There were 1,672 households, of which 25.4% had children under the age of 18 living with them, 37.4% were married couples living together, 13.5% had a female householder with no husband present, 3.1% had a male householder with no wife present, and 46.1% were non-families. 39.2% of all households were made up of individuals, and 15.4% had someone living alone who was 65 years of age or older. The average household size was 2.04 and the average family size was 2.70.

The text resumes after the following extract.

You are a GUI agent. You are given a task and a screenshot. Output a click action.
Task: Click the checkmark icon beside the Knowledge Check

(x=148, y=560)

The median age in the village was 48.5 years. 19.7% of residents were under the age of 18; 5.1% were between the ages of 18 and 24; 20.6% were from 25 to 44; 33.1% were from 45 to 64; and 21.6% were 65 years of age or older. The gender makeup of the village was 46.0% male and 54.0% female.

===Income and poverty===
According to the US Census Bureau's 2006–2010 American Community Survey, the median income for a household in the village was $56,000 and the median income for a family was $71,379. Males had a median income of $52,208 versus $52,019 for females. The per capita income for the village was $32,886. About 6.7% of families and 15.1% of the population were below the poverty line, including 12.0% of those under age 18 and 10.1% of those age 65 or over.
==Arts and culture==

National Register of Historic Places listings in Yellow Springs include Antioch Hall, North and South Halls, South School, and the Yellow Springs Historic District. Young's Jersey Dairy is a family-operated dairy farm and restaurant several visitor attractions outside the scope of a typical dairy farm, including batting cages, miniature golf, and a petting zoo.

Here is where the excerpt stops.